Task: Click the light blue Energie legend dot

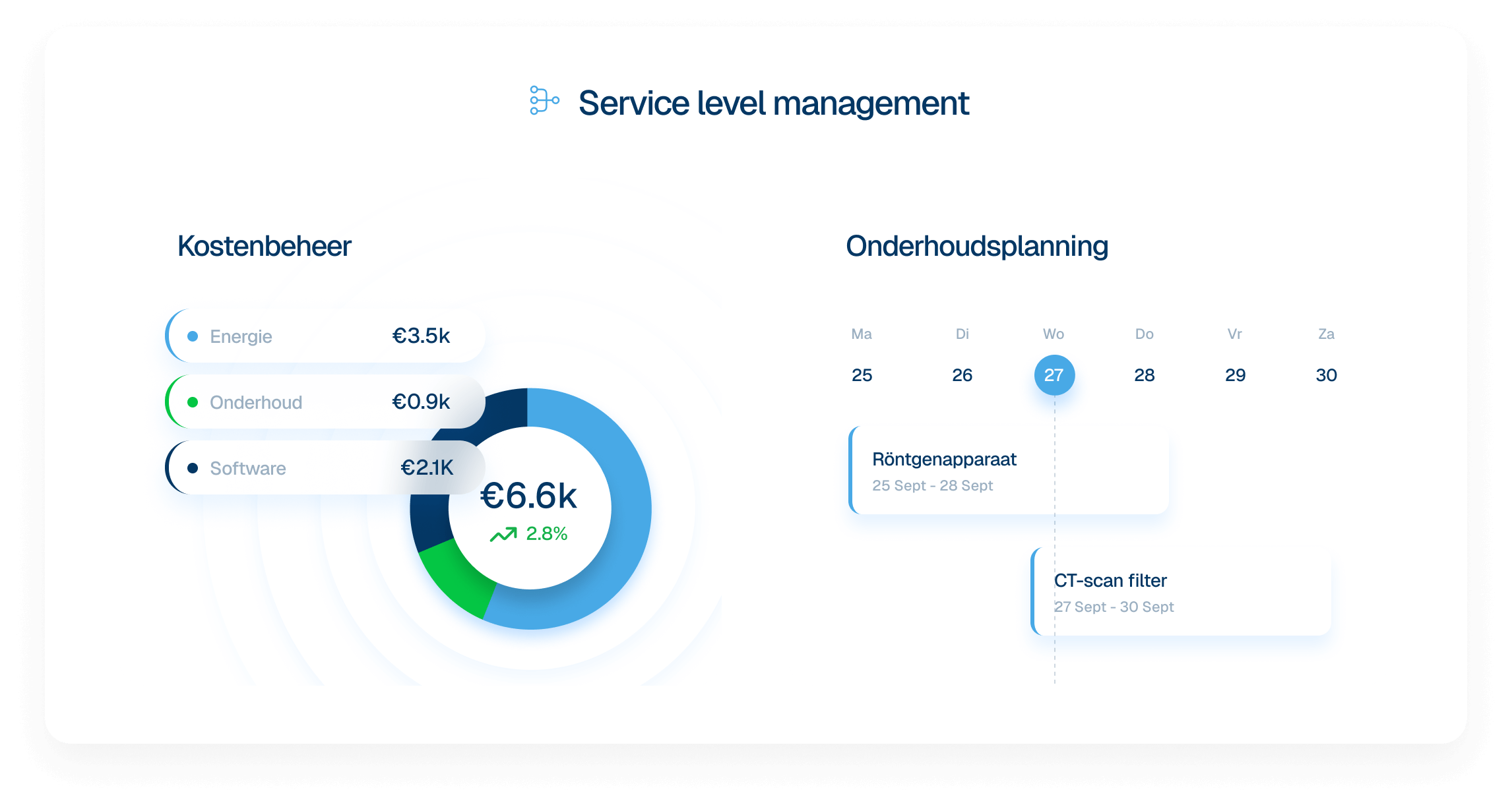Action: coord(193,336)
--
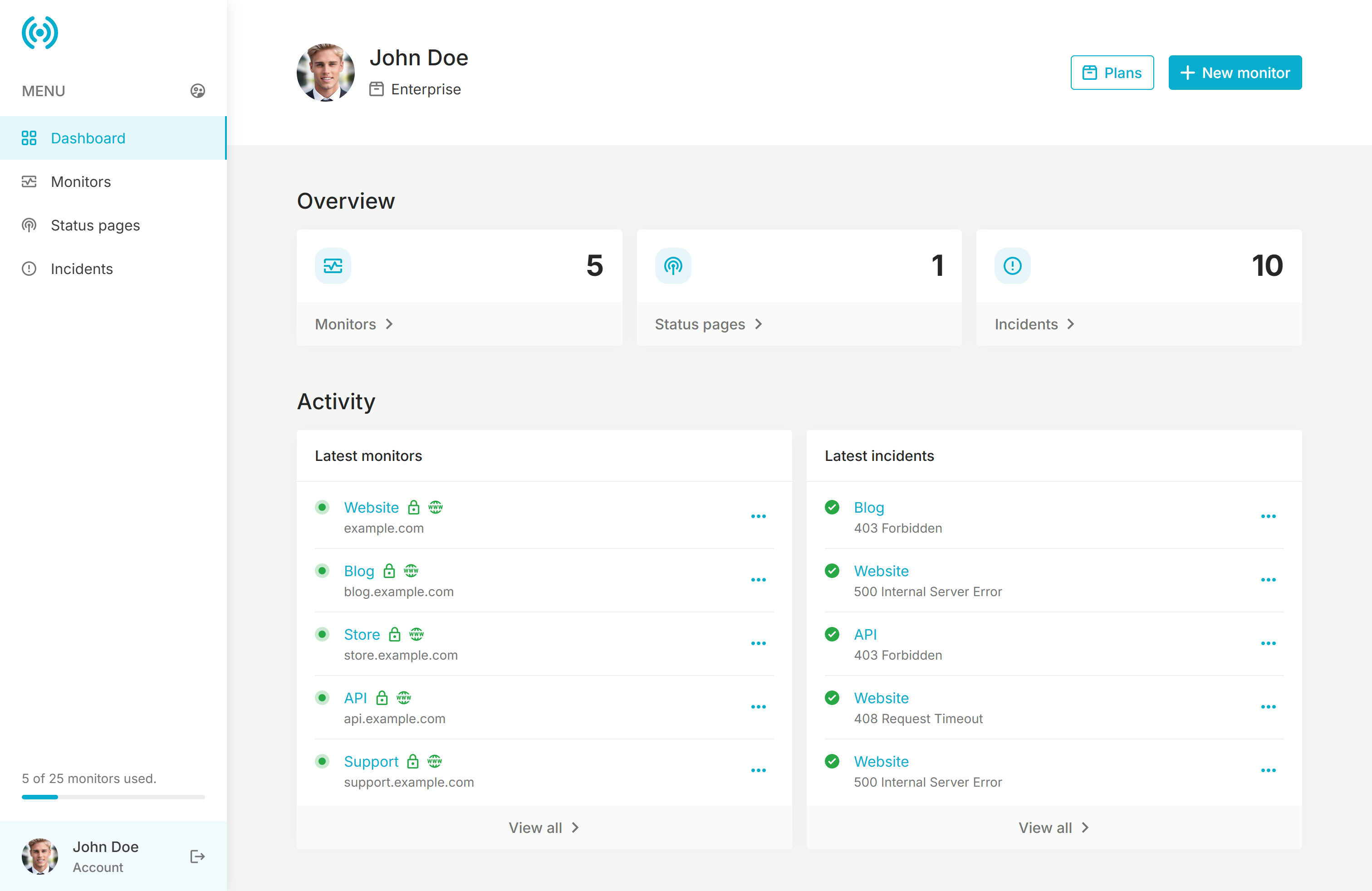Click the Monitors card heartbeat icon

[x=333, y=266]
--
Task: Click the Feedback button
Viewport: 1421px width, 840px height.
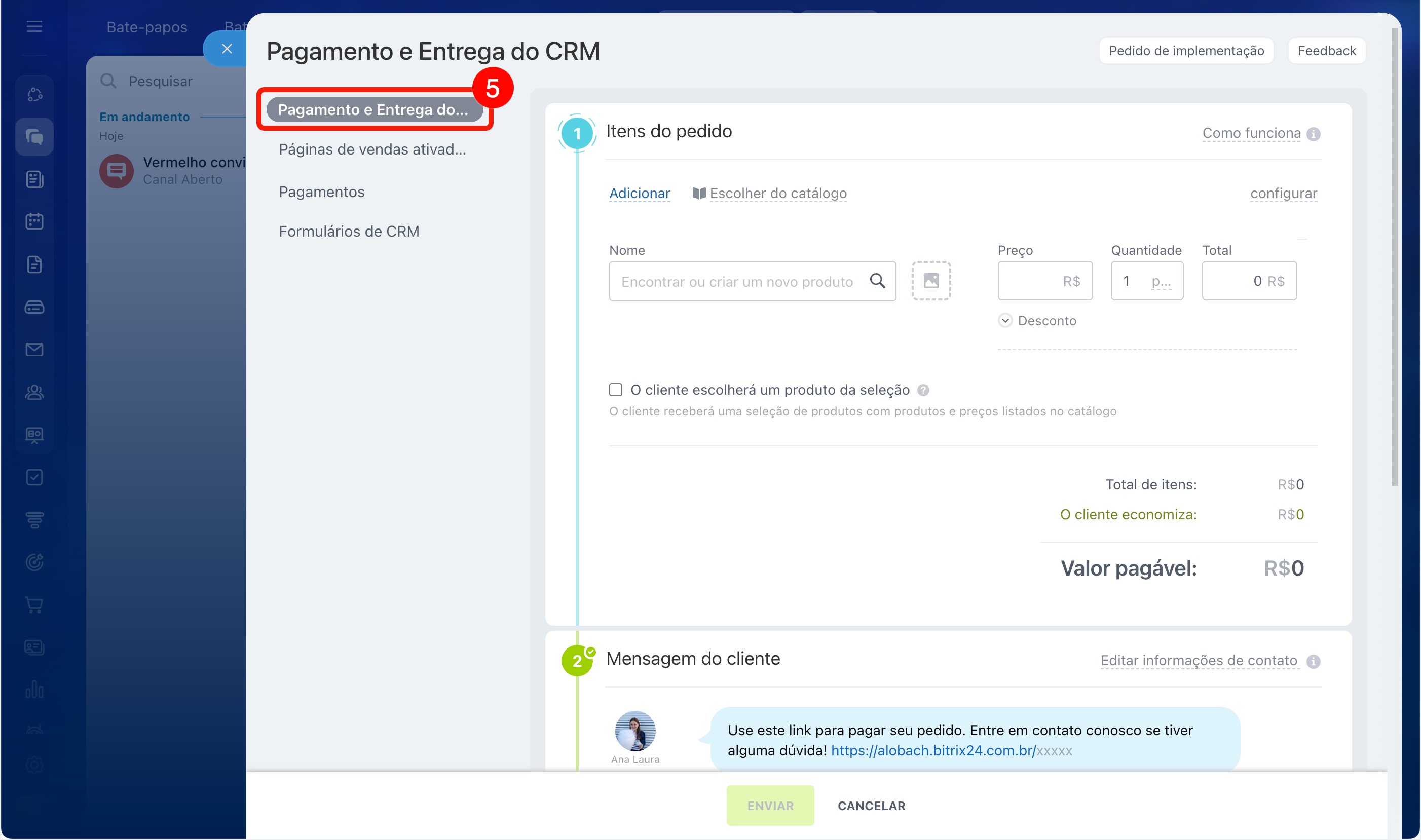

## The task
For this exercise, output exactly the lines above from the line with "Task: Click the Feedback button" to the line with "Viewport: 1421px width, 840px height.", counting both, and leave out the rest.

## Reply
Task: Click the Feedback button
Viewport: 1421px width, 840px height.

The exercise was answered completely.